For example, programming languages might start shifting in the direction of contracts. You specify the signature for the function and the agents figures out how to meet the spec. You could also specify parameters like computational complexity and memory usage. It would be akin to genetic algorithm approach where the agent could converge on a solution over time.
If that’s the direction things will be moving in, then current skills could be akin to being able to write assembly by hand. Useful in some niche situations, but not necessary vast majority of the time.
The way code is structured will likely shift towards small composable components. As long as the code meets the spec, it doesn't necessarily matter what quality of the functions is internally. You can treat them as black boxes as long as they’re doing what’s expected. This is how we work with libraries right now. Nobody audits all the code in a library they include, you just look at the signatures and call the API level functions.
Incidentally, I’m noticing that functional style seems to work really well with LLMs. Having an assembly line of pure functions naturally breaks up a problem into small building blocks that you can reason about in isolation. It’s kind of like putting Lego blocks together. The advantage over approaches like microservies here is that you don’t have to deal with the complexity of orchestration and communication between the services.

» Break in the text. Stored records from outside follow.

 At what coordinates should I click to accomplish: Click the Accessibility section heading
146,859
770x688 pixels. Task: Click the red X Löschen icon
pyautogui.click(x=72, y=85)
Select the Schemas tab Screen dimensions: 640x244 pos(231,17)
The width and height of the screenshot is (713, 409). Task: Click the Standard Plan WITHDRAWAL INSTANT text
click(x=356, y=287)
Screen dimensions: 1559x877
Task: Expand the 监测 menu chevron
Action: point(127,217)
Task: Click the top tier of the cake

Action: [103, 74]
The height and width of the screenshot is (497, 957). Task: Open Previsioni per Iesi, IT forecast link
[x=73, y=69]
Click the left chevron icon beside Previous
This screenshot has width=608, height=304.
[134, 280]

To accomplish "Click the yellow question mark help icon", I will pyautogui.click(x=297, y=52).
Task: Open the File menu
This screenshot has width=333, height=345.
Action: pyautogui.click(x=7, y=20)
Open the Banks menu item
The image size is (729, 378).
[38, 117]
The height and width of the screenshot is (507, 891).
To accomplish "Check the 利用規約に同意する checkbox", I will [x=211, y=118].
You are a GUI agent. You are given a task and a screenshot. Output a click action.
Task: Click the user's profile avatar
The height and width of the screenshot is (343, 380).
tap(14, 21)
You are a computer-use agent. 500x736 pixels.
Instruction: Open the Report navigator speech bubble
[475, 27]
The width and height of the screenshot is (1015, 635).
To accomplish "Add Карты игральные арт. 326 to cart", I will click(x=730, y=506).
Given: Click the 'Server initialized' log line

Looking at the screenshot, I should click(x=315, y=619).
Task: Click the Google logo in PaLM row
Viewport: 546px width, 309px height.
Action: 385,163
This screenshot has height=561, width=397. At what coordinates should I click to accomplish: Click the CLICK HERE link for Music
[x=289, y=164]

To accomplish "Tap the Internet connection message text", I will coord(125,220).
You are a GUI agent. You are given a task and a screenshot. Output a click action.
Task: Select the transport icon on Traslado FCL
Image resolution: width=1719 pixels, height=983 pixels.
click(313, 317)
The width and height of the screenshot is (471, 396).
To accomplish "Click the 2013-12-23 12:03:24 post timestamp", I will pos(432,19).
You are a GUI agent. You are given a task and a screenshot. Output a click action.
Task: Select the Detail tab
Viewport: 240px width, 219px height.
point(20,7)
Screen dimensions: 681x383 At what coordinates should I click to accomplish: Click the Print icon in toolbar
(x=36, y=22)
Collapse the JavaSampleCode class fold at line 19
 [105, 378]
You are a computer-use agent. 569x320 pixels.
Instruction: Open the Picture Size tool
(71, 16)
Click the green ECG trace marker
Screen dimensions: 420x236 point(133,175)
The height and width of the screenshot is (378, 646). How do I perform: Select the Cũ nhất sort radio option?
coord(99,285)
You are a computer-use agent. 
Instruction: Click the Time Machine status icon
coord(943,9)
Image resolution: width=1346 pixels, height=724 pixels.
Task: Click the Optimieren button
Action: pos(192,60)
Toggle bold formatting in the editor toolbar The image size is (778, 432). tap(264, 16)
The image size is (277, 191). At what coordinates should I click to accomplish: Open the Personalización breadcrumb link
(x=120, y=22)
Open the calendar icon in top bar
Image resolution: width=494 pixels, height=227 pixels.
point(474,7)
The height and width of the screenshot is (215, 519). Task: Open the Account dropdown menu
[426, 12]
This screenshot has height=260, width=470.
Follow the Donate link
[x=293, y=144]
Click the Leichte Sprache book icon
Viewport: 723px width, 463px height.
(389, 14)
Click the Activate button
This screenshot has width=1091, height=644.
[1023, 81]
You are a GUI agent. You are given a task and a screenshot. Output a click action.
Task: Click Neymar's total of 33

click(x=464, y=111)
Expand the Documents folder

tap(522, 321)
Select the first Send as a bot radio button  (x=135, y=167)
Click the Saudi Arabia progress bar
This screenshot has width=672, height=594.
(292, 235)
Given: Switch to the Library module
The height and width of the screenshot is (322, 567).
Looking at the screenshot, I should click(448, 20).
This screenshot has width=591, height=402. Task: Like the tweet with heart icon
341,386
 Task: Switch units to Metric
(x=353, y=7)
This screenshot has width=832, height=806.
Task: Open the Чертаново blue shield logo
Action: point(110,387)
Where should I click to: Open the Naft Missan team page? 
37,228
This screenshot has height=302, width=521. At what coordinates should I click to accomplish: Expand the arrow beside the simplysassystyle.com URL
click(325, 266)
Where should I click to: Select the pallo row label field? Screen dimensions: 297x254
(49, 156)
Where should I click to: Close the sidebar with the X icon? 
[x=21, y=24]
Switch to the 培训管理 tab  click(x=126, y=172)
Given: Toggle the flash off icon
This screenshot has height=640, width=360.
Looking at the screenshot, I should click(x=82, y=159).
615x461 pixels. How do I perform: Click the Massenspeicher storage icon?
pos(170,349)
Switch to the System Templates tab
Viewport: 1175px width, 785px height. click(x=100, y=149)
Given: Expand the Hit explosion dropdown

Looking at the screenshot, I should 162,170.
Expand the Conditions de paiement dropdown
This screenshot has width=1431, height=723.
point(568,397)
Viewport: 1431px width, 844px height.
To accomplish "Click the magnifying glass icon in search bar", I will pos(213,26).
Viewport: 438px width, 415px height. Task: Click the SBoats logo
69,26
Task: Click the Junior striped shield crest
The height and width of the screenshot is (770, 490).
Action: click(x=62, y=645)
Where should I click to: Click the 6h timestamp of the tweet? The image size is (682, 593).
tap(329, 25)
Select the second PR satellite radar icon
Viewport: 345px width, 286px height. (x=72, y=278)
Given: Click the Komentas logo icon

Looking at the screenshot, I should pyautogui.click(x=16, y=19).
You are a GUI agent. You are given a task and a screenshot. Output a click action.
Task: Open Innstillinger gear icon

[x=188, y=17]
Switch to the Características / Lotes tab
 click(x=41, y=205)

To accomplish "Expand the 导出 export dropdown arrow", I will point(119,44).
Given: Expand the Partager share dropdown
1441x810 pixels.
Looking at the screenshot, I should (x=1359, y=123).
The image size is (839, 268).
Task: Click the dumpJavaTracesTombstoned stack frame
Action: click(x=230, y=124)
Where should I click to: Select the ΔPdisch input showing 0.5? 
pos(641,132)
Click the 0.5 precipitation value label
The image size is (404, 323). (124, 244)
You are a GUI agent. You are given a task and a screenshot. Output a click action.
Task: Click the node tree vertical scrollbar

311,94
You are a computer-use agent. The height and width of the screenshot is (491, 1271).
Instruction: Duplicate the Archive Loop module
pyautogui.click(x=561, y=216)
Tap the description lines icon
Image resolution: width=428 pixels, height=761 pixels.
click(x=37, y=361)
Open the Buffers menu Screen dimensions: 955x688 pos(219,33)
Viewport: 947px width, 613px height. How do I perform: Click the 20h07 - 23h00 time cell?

But in all of these cases we trust that someone wrote the code - that someone actually put in the effort to make sure shit wasn't fucked. Library's are black boxes, but someone made that - someone made the compilation tools, someone wrote LLVM, someone wrote these things and understands on a more fundamental level how they work! At every level of abstraction, someone did due diligence to ensure that the processes that they wrote worked. And LLMs are trained on the fruits of our labor as programmers! No line of LLM code could exist if not for someone writing it. If programmers no longer produce anything really new, because they no longer understand how to, it would just be feeding back into itself, creating output based on LLM output. Utter simulacra that will just collapse because of its poisoned dataset. Just a level of abstraction completely divorced from the real labor that the information age was built on. It seems to me like the information layer around which technocratic societies have reconstructed themselves is dissolving on a fundamental level from these tools. So I just fail to see how using the lie machine is a good thing for programming, even with program verification and referential transparency. They can't even do math right. I've seen the future where programmers are reduced to writing training data for LLMs and being program verifiers and it is fucking grim, in my opinion.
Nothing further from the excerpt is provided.